The National Comprehensive Cancer Network® (NCCN®), a not-for-profit alliance of 26 of the world's leading cancer centers, today unveiled its new value initiative—the NCCN Evidence Blocks™, published within new versions of the NCCN Clinical Practice Guidelines in Oncology (NCCN Guidelines®) for Chronic Myelogenous Leukemia (CML) and Multiple Myeloma.
"In cancer care, the most important value perspective is that of the individual patient," said Robert W. Carlson, MD, chief executive officer, NCCN. "NCCN Evidence Blocks will educate providers and patients about the efficacy, safety, and affordability of systemic therapy, serving as a starting point for shared decision-making based on the individual patient's value system."
The announcement was made at the NCCN 10th Annual Congress: Hematologic Malignancies™ at the San Francisco Marriott Marquis. The NCCN Annual Congress focuses on the increasingly complex treatment of hematologic malignancies and new approaches that have been incorporated into patient management, including the use of drugs, biologics, and diagnostics.
The NCCN Evidence Blocks™ are published in a new version of the NCCN Guidelines and are intended as a visual representation of five key value measures that provide important information about specific Guidelines recommendations:
•Efficacy of regimens,
•Safety of regimens,
•Quality and quantity of evidence for regimens,
•Consistency of evidence for regimens, and
•Affordability of regimens.
In a rapidly evolving field like oncology, thousands of new publications are released each year, adding to the existing body of knowledge and resulting in improvement in outcomes. In publishing the NCCN Guidelines, panel members are able to integrate new findings with existing information to determine what the evolving standard of care should be for a given disease state. Implicit in the evaluation of each treatment is the efficacy and expected associated toxicities, as well as the quality, quantity, and consistency of the evidence supporting the recommendation.
By adding affordability to NCCN's existing criteria for evaluating treatment options, patients will be empowered to identify, alongside their physician, optimal treatment based on clinical and economic considerations that are of most value to them. The affordability measurement represents an estimate of overall total cost of a therapy, including but not limited to acquisition, administration, in-patient vs. out-patient care, supportive care, infusions, toxicity monitoring, antiemetics and growth factors, and hospitalization.
"Some patients will want an emerging therapy even with limited data; others will be most concerned about the expected side effects of the treatment indicated in the safety column. Still others may be very sensitive to cost," Dr. Carlson said. "By considering the attributes of the range of possible therapies, the health care provider and the patient can discuss the benefits and drawbacks of each option and come to a decision most acceptable to the individual."

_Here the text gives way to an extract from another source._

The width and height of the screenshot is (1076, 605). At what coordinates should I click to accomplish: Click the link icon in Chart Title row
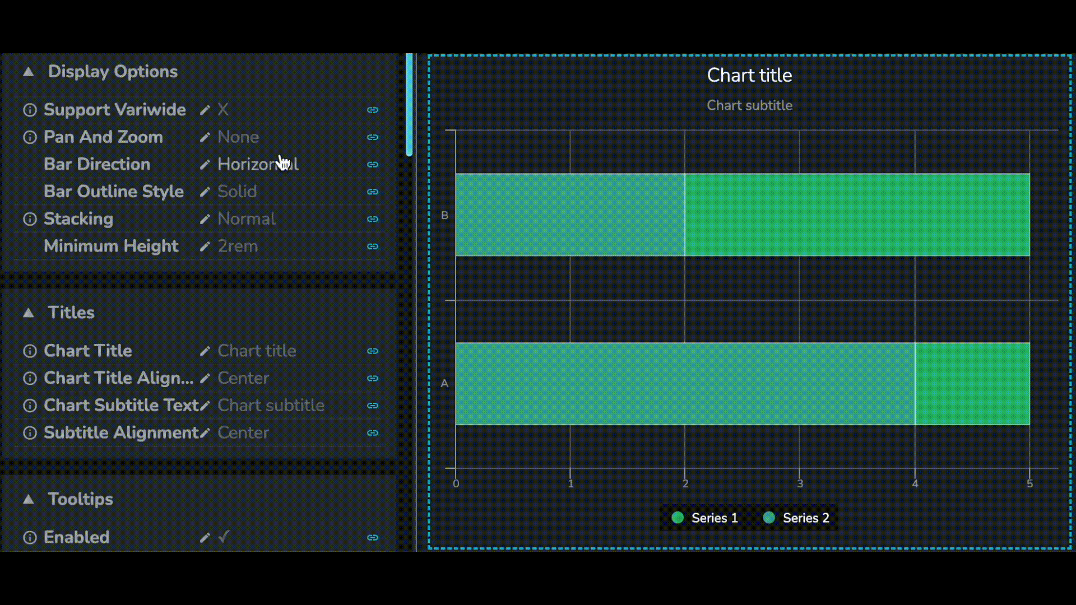(x=373, y=351)
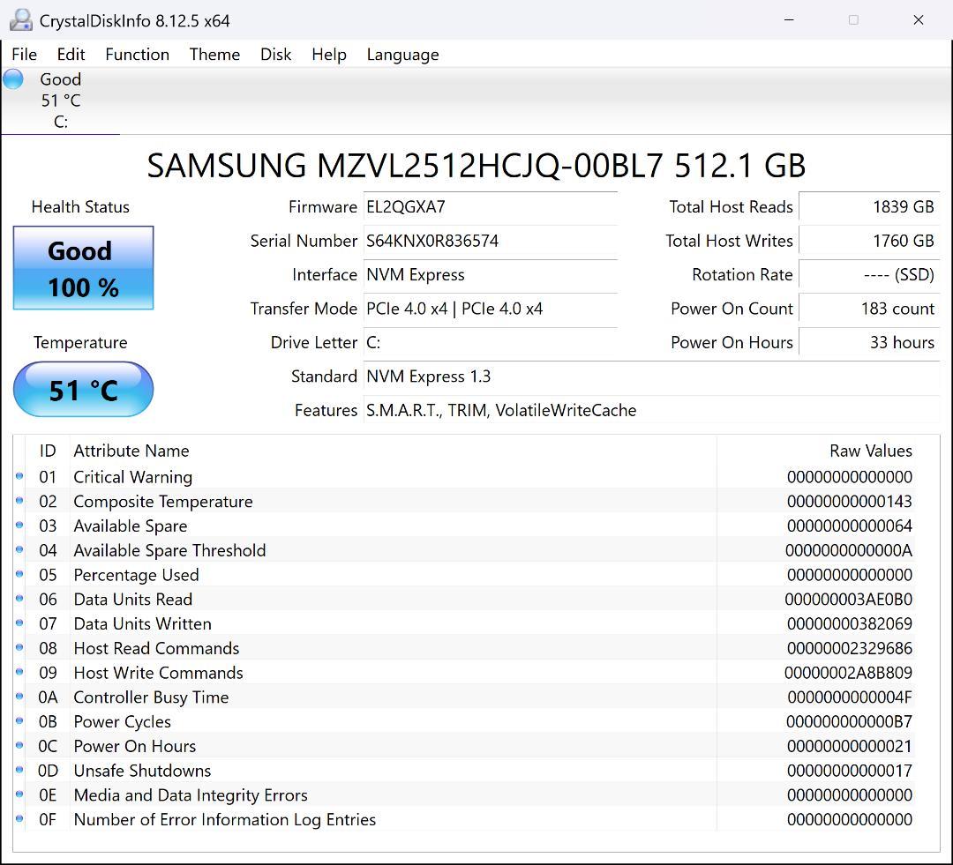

By the end of 2015, NCCN expects to publish NCCN Evidence Blocks™ for systemic therapies (not surgery or radiation therapy) in the NCCN Guidelines for Breast, Colon, Non-Small Cell Lung, and Rectal Cancers; NCCN Evidence Blocks™ for systemic therapies are expected to be contained within the complete library of NCCN Guidelines by the end of 2016.
In addition to the usefulness of the conversation that the affordability dimension produces, the design of the resulting NCCN Evidence Blocks™, with its signature blue squares, provides oncologists a valuable reference.
"In an age of visual information, the NCCN Evidence Blocks™ are a time-saving tool for efficient scanning and interpretation of multiple therapy options in an efficient format," said Dr. Carlson.